A Fitting Title
In November of last year, a mentor and friend of mine, Professor Michael Reuter, retired from Seton Hall University. After over a decade of serving as the Director of The Gerald P. Buccino ’63 Center for Leadership Development, the legacy he leaves behind is an inspiring one. A career so legendary, the University has honored him with Emeritus Director’s title, an honor conferred by a university to show respect for a distinguished career. Even with that accomplishment, he will tell you, “the best is yet to come.”
The Discovery of a Mentor
I first met Professor Reuter when I was the Marketing Director for Investors Bank. I had agreed to have a couple of interns from Seton Hall work once a week on my team as part of their leadership development program. I did not know what I was getting myself into taking on these specific interns. I was up to my eyeballs in a ten billion dollar bank’s marketing business, and now I had to find stuff for these kids to do. The interns were so enthusiastic, so charged up, it was infectious. These young professionals came to work each Friday, prepared, professional, and ready to go. I assigned each of them very intense projects, as Professor Reuter told me these interns were the best of the best, and I was to challenge them. In the end, not only was I impressed with the work they did for me, but they had inspired me as well. The enthusiasm and passion for serving others these individuals possessed was overwhelming.

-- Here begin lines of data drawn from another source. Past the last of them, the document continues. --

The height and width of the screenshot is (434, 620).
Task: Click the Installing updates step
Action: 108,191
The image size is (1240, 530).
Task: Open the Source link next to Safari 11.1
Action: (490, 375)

After years of working and corresponding with Professor Reuter, I came to understand what had charged up those interns with passion and optimism. It was their leader, mentor, and Professor. I asked him to sit down with me and talk about “getting a good start.” He said most certainly would and was honored to be asked. Just that comment got me charged up. I mean, I have no one listening, no subscribers, and have not published one episode yet, but he was honored. He inspired me by making me feel I had already accomplished something great and pushed me to do more through his praise.
It is no wonder he is a favorite of the students and faculty. If you had ever walked across campus with him, you would find him greeting nearly every person with a smile and calling them by name. But you would never feel his attention drawn away from you. A mentor makes you feel unique, meaningful, and gifted. So much so you get charged up to take on a challenge you never thought you should start, never mind complete successfully. A mentor of this caliber is rare.

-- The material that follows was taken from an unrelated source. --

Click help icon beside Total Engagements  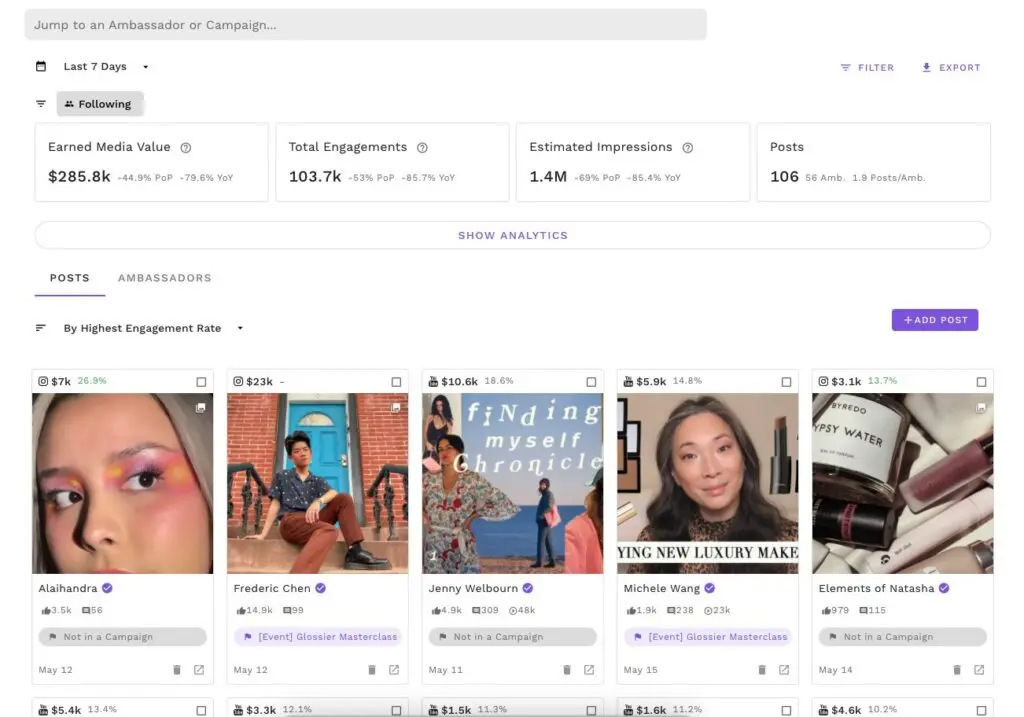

It is my great honor to interview Professor Reuter on the Get A Good Start podcast this week. If you want a good start to your day, take 15 minutes to listen to a master speak. Check out my interview with the Professor and then come back and read the rest of my blog. At the end of the blog, I provide key points and takeaways from the interview. And now, watch or listen to my interview with Professor Michael Reuter and Get A Good Start:
There are several takeaways from our interview with Professor Reuter:
- Starting with the end in mind.
- Having a positive mindset.
- Pursuing who you want to be, not what you want to do.
These are things that can help each of us get a good start.
If you are a student, you may not know your final destination, or as we discussed, what your future career may be; that is okay. You can still begin a day with the end in mind. Everything you do can prepare you for the next step, so try a little of everything to help you eliminate the things you don’t like quickly.
If you are one or two years out of college and just beginning your career, you need to set your sights on building a network of people and building relationships. Make it your goal to meet a new person each day, sit with people you don’t know, and make it a point to say hello to everyone.
If you are currently in a career field and feel stagnation, find out what you need to do to get the next promotion. Then, go out and check off those things one at a time. It is pretty simple, ask, plan, and execute.
Here is the takeaway tip:
You may not always know the specific final goal, but you will still know the tools you will need. Tools like business relationships, building peer respect, and daily self-improvement will provide you with opportunity and preparedness. Set a goal of reading for 10 minutes a day, taking an online course each quarter, or offering help to people outside your circle of comfort. Doing these things can help you build meaningful relationships, improve your knowledge, and increase your confidence. At the very least, your peers and your boss will see you busy working at bettering yourself and those around you. These seemingly simple things can give you a competitive edge and an excellent start to wherever you want your career to lead.